SOURCE PASSAGE:
· · · · ·

After seeing her mother and younger sister lose their battles with pancreatic cancer within a span of 12 days, Carolynn Kiel thought she was done with pancreatic cancer. Still, she talked to her mother’s oncologist about hereditary risk factors and went for annual CA19-9 blood tests.

Carolynn Kiel, pancreatic cancer survivor

Carolynn Kiel, a 13-year pancreatic cancer survivor.

The first time, the test came back clear. The next year, it didn’t, and an endoscopy confirmed what she had suspected: Roughly a year and a half after her mother and sister passed away from pancreatic cancer, Carolynn was diagnosed with the disease herself.

“My first thought was, ‘Oh crap,’ ” she said. “I wasn’t scared. I was angry. But I chose to view it as just another thing I had to get through.”

When her sister was diagnosed, Carolynn urged her to find a specialist to perform the Whipple procedure instead of a local doctor. She drove her sister from Alabama to a pancreatic cancer specialist at Tulane University. But it was too late.

When her mother began losing weight a year after her sister was diagnosed, Carolynn was at her mother’s side to make sure she had the best care. The first hospital said they couldn’t run a test because of a blockage, so Carolynn sought out a second opinion.

· · · · ·

DATASET EXCERPT:
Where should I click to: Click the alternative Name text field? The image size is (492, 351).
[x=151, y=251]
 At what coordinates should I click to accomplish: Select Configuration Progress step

· · · · ·

ACTIVITY 1:
Reproduce the passage about Carolynn Kiel from "Carolynn Kiel, a" to "the disease herself.".
ACTIVITY 2:
Summarize the passage about Carolynn Kiel in two sentences.
ACTIVITY 3:
Pick up the account of Carolynn Kiel and her family and write what comes next, after its last sentence.

ANSWER BOX 1:
Carolynn Kiel, a 13-year pancreatic cancer survivor.

The first time, the test came back clear. The next year, it didn’t, and an endoscopy confirmed what she had suspected: Roughly a year and a half after her mother and sister passed away from pancreatic cancer, Carolynn was diagnosed with the disease herself.

ANSWER BOX 2:
After her mother and younger sister died of pancreatic cancer within 12 days, Carolynn Kiel went for annual CA19-9 blood tests. About a year and a half later, a test that was no longer clear and an endoscopy led to her own pancreatic cancer diagnosis, which she met with anger rather than fear.

ANSWER BOX 3:
The second hospital ran three days of tests and said they couldn’t find anything wrong, but Carolynn wasn’t ready to give up. When Carolynn came to pick up her mother from the hospital, she urged the team to continue looking. Later that day, she received the phone call.

“They told me they did the CA19-9 test. The [pancreatic cancer] diagnosis came right after that,” she said.

Carolynn’s sister fought for two years, and her mother passed away just one month after her diagnosis.

Carolynn celebrates her 75th birthday

Carolynn celebrates her 75th birthday with loved ones.

When Carolynn was diagnosed, she knew she needed to advocate for herself just like she did for her mother and sister – by finding an experienced surgeon to perform her Whipple.

Carolynn’s Whipple was a success.

“I never lost control,” she said. “My attitude was always that ‘not everyone dies from pancreatic cancer,’ and I’m going to be one of the survivors.”

Carolynn is now more than 13 years cancer-free. One of her biggest joys in life is helping others through their experience with this disease. She’s a volunteer with the Survivor and Caregiver Network, a one-on-one support program offered through PanCAN’s Patient Central.

“No matter what I’m doing, when that call [from a patient] comes through, I drop everything and take that call, and talk to them for as long as they need me.”

Carolynn Kiel gives back

Why does Carolynn give back? “It’s just something you do,” she said.

Carolynn also does her part in advancing pancreatic cancer research. Years ago, she sent in blood samples from herself, her sister and her daughter so that researchers could use them in their pancreatic cancer studies. Today she’s a member of the Patient Registry – an active database of information about people with pancreatic cancer, developed by PanCAN for the purpose of advancing research and improving patient care.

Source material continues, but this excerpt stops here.